### Instructions to follow
Edit the material from the line containing "Given: Add a comment with toolbar icon" through the end of the material. Replace "toolbar icon" with "toolbar button", change nothing else, and leave the pictures out of the output.

*** Provided records

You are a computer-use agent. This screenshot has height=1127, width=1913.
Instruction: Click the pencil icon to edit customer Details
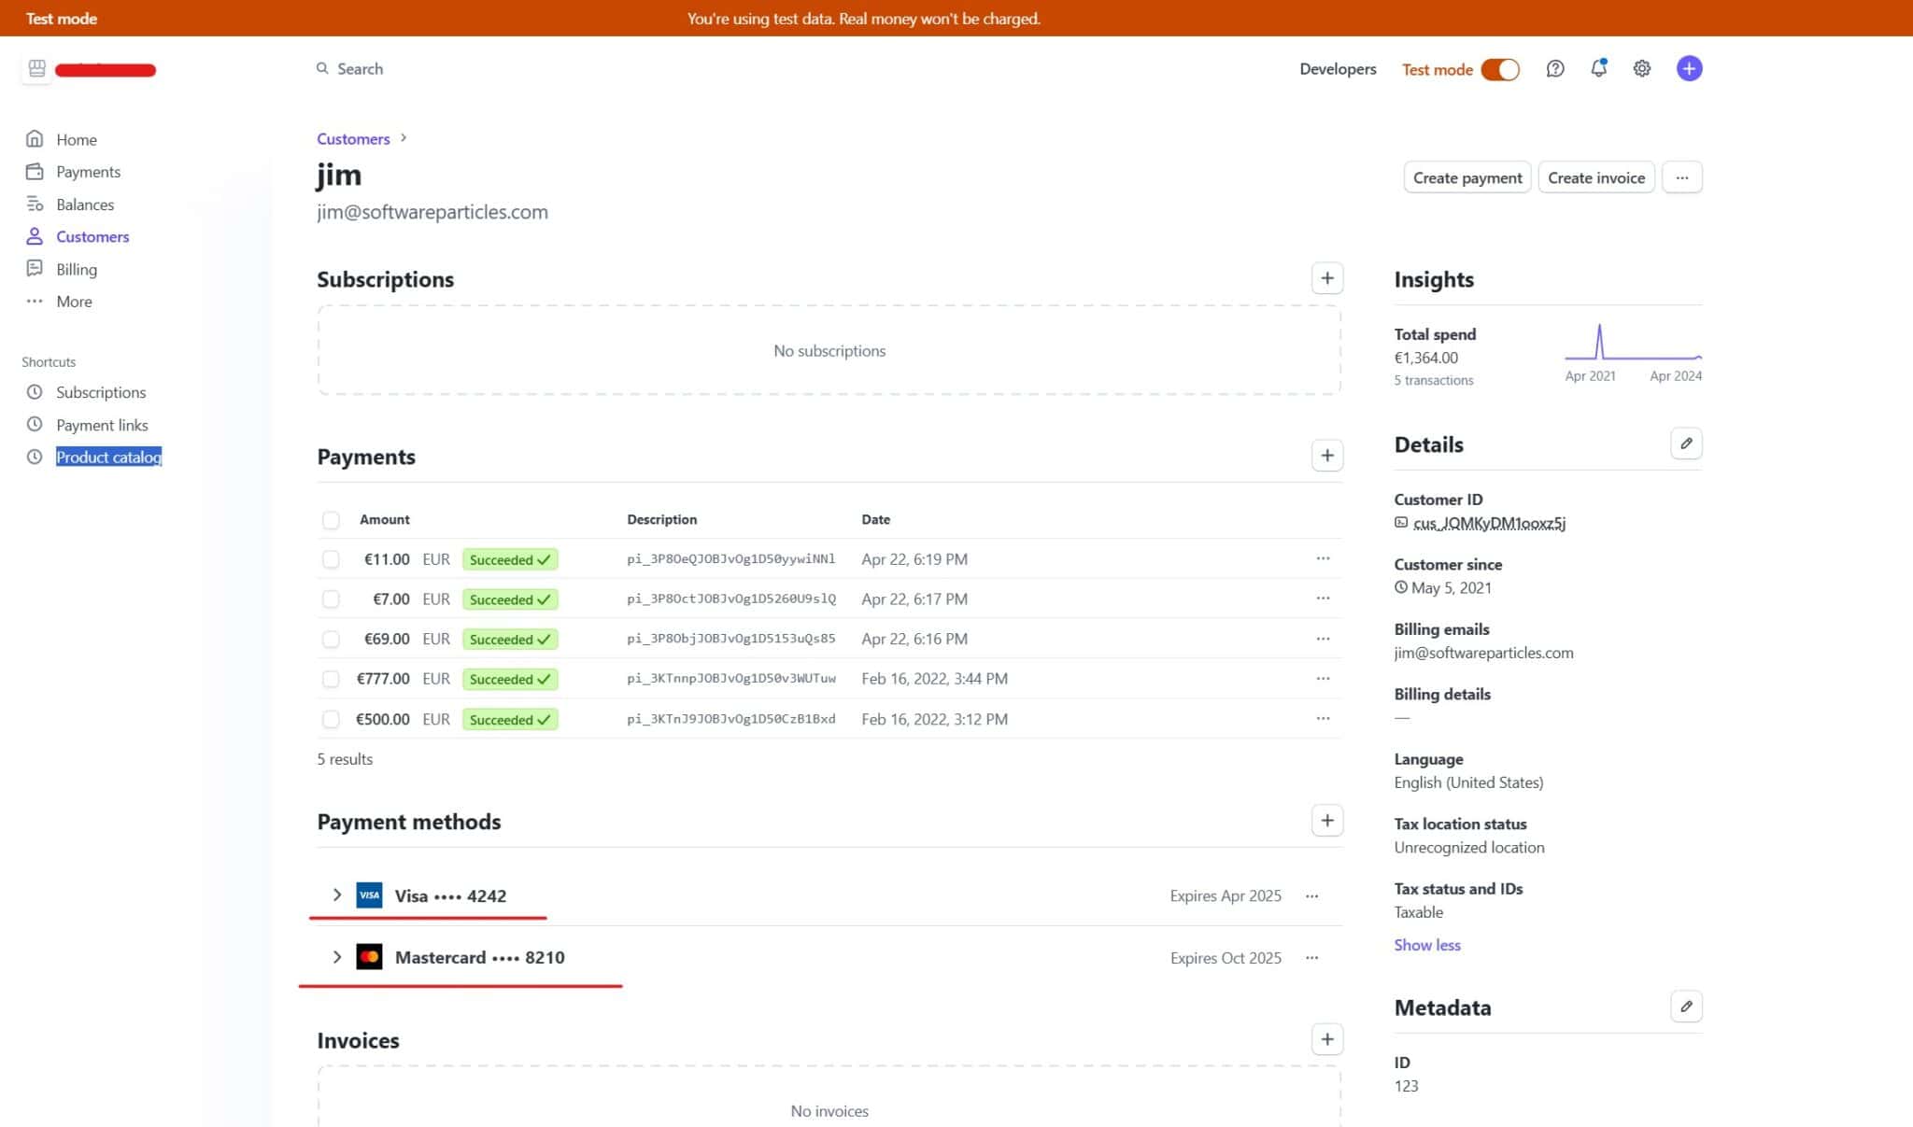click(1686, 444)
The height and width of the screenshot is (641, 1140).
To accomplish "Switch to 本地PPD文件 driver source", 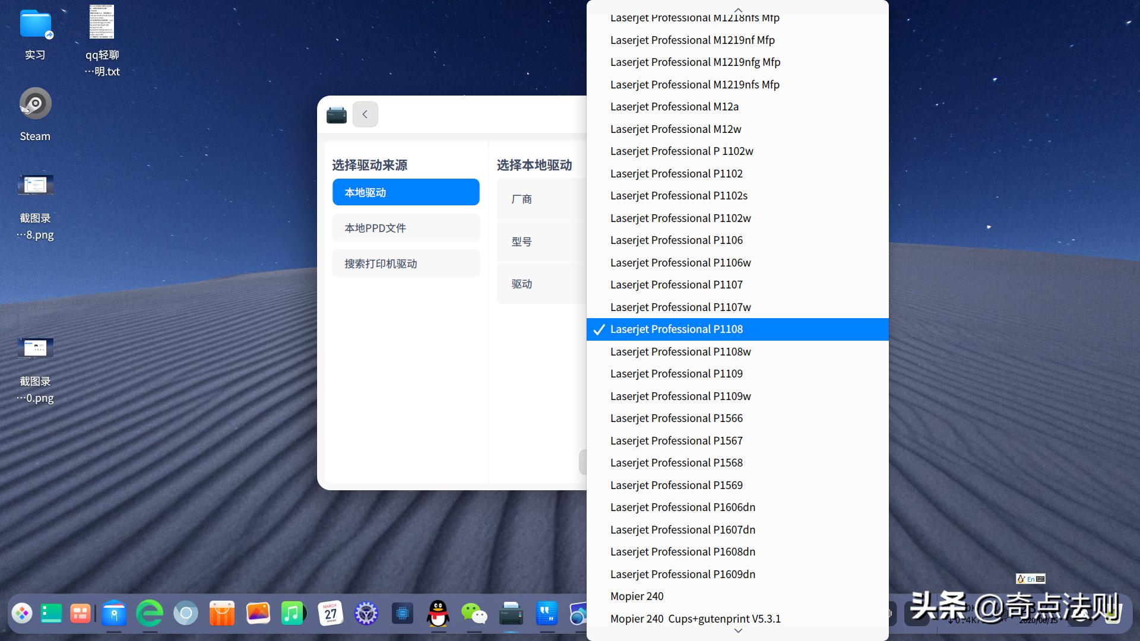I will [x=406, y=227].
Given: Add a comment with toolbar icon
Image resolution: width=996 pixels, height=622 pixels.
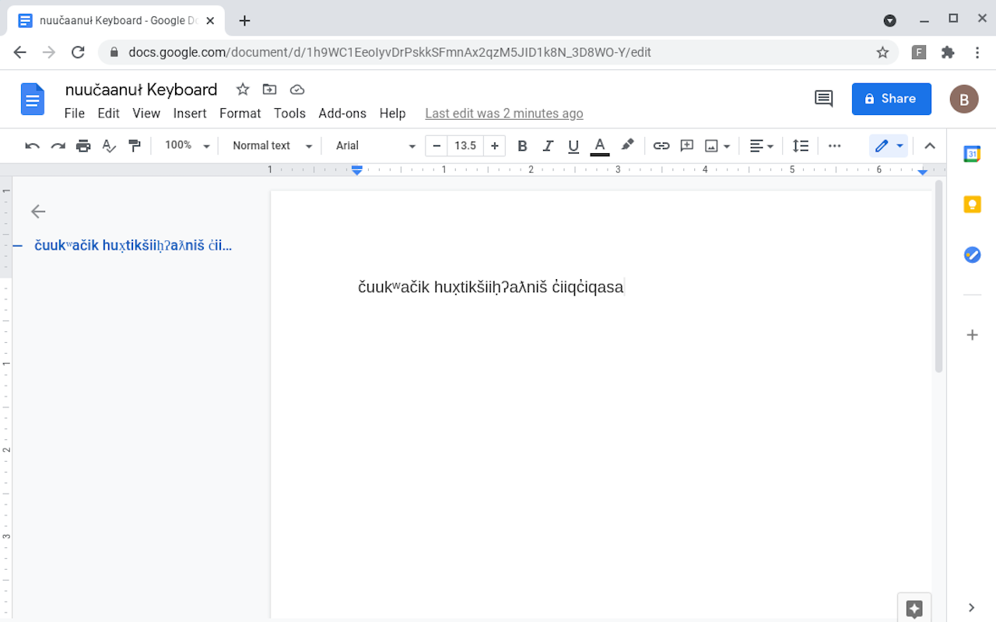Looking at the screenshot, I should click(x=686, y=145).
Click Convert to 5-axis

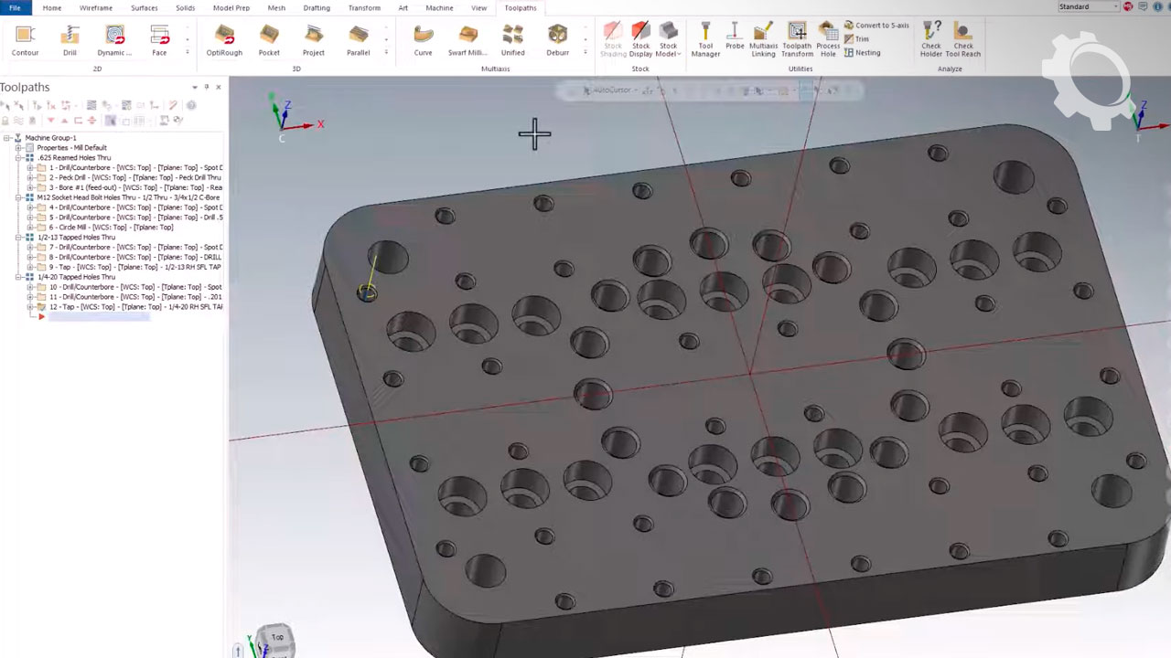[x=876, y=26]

******

### Response to the exercise
Given: Add a comment with toolbar button
Image resolution: width=996 pixels, height=622 pixels.
Looking at the screenshot, I should click(x=686, y=145).
Click Convert to 5-axis

[x=876, y=26]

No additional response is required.